Normalized vectors provide a common reference point for comparison. When you normalize a vector, the direction of that vector becomes the primary focus. This makes it easier to compare between two vectors based on their orientation.

I will give you a way of thinking about this. Imagine you want to compare two vectors, but the one vector is very short and the other vector is quite long. If you look only at the x coordinate of the vector, it can be difficult to tell which one points more along the x axis. If you normalize the two vectors, it is obvious. The one that points more along the x axis is the one with the greater x coordinate.

Real-world scenarios

Vectors are used in all sorts of contexts. It is important to be familiar with vectors and with vector normalization. If you are, then you will be set to succeed in these fields.

Graphics and Rendering

Developers use vectors for various calculations. Some common examples include lighting and reflections. These types of calculations are common in graphics rendering. One common operation is the dot product. The dot product tells you how much two vectors point in the same direction.

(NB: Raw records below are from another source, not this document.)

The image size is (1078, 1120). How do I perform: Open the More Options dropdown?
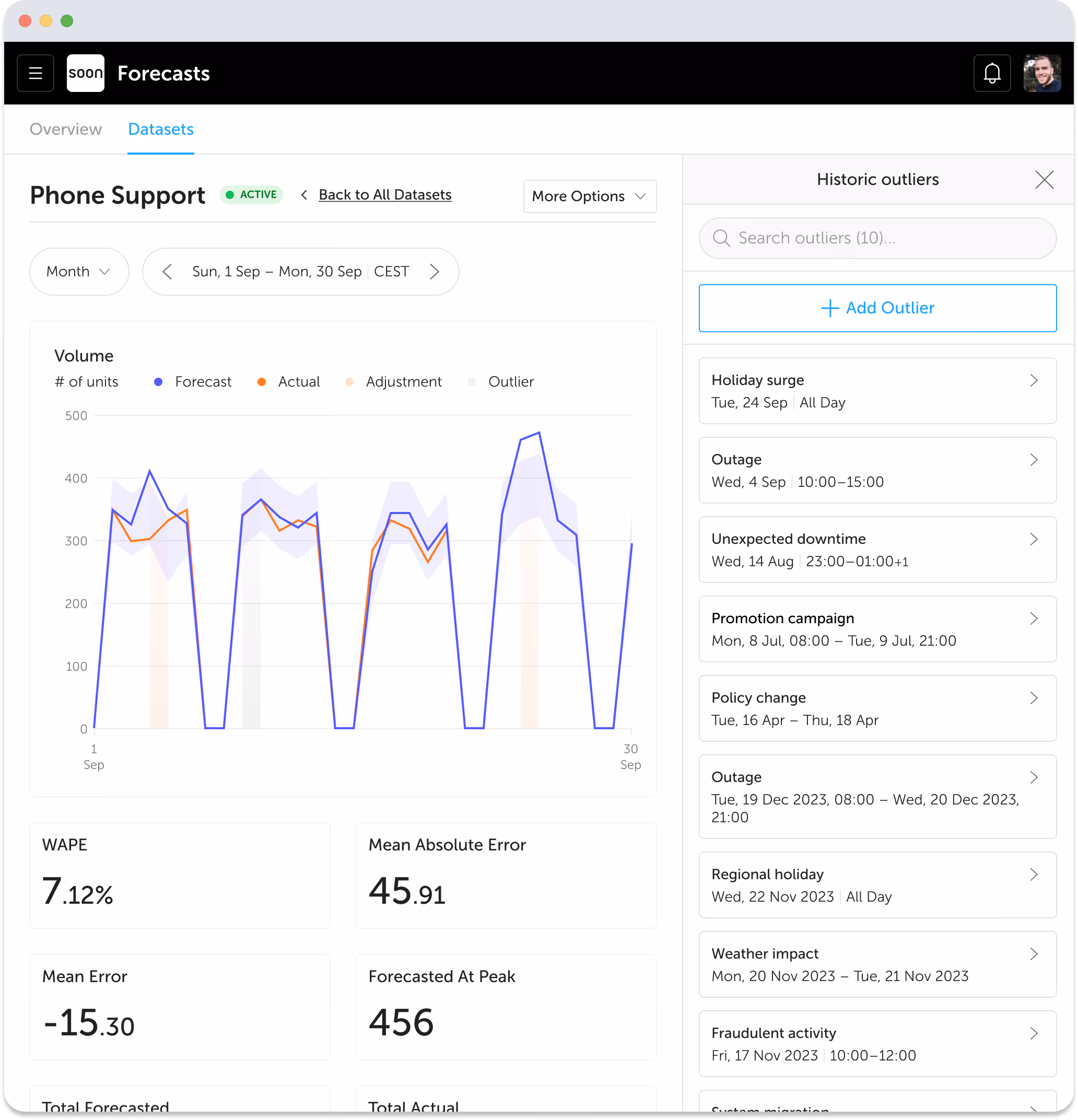pos(589,196)
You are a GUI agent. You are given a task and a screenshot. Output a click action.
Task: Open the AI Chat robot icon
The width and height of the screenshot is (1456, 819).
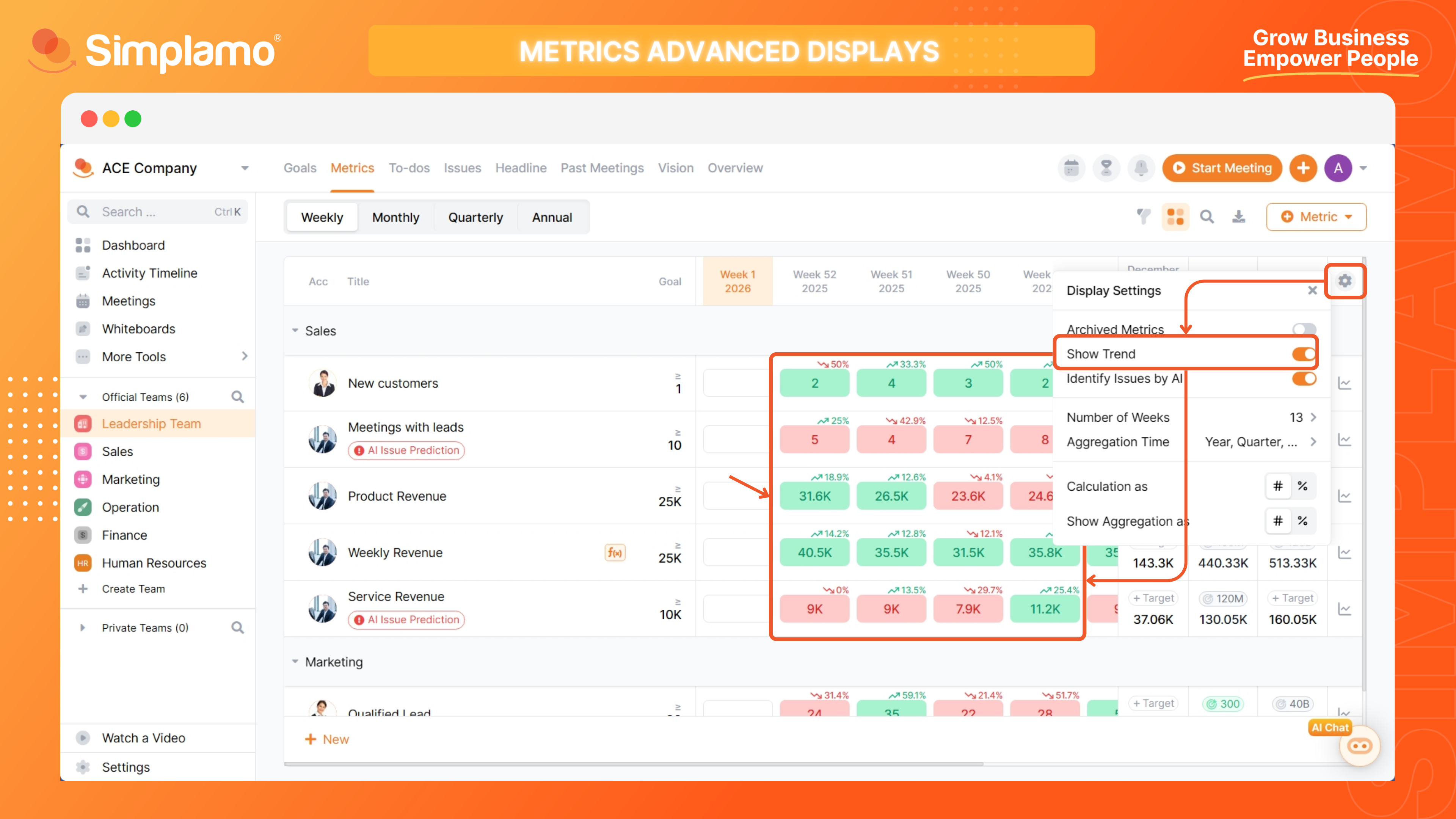[1359, 746]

When you use the dot product with two normalized vectors, you get back a scalar value between -1 and 1. This number tells you how much these two vectors align with one another. A value of 1 means that they point in the same direction. A value of -1 means that they point in opposite directions.

Developers use this to understand how bright an object is. They do this by comparing the normal vector of a surface to the direction of the sun.

Use normalized vectors to create games that have realistic lighting and reflections.

Movement and Physics

This is also important in movement and physics. When a player provides a movement input, you get that input as a vector. Imagine that you are using a two-dimensional vector (x, y).

If the player wants to move right, the vector you see is (1, 0). So, you move the player one unit to the right.

If the player wants to move up, the vector you see is (0, 1). So, you move the player one unit up.

If the player wants to move up and to the right, the vector you see is (1, 1). So, you move the player one unit up and one unit to the right.

But, wait - that’s not right! The player moved two steps instead of one. They moved too far. The player is moving too fast when moving on a diagonal. You need to normalize this vector. Then, the player will only move one unit in the combined direction. If you don’t, then players will move faster when moving on a diagonal.

As you can see, it is important that you normalize this vector. You ensure that your movement is consistent by normalizing the movement input before applying it. This helps to avoid movement bugs.

Conclusion

Vector normalization is a standard operation when working with vectors. This operation transforms any vector into a unit vector. As you’ve learned, normalizing a vector helps to simplify calculations. It helps to ensure consistent scaling. And, it simplifies comparisons between two vectors. By following the steps outlined in this article, you can normalize any vector using Unity in both C# and in your shaders. Thanks for reading!

FAQs

Q: Does normalizing a vector affect its direction?

A: No, the output vector will still point in the same direction as the input vector. But, the individual components of the vector will change. As a result, the output vector will have a length of 1 unit.

Q: Is vector normalization the same as vector scaling?

A: No. When you scale a vector, you re-size each component of the vector based on a scaling factor. When you normalize a vector, you re-size each component of the vector based on the original length of the vector.

Q: Can I normalize a vector with zero magnitude?

A: No, you can’t normalize a vector that has zero magnitude. That’s because this process involves dividing each component by the length of the vector. If the length is zero, then you would be trying to divide by zero.

Division by zero is undefined. So, the result is also undefined. In practice, Unity’s Normalize methods handle this situation for you. Unity’s method returns a new Vector set to (0, 0, 0). So, no need to worry about errors.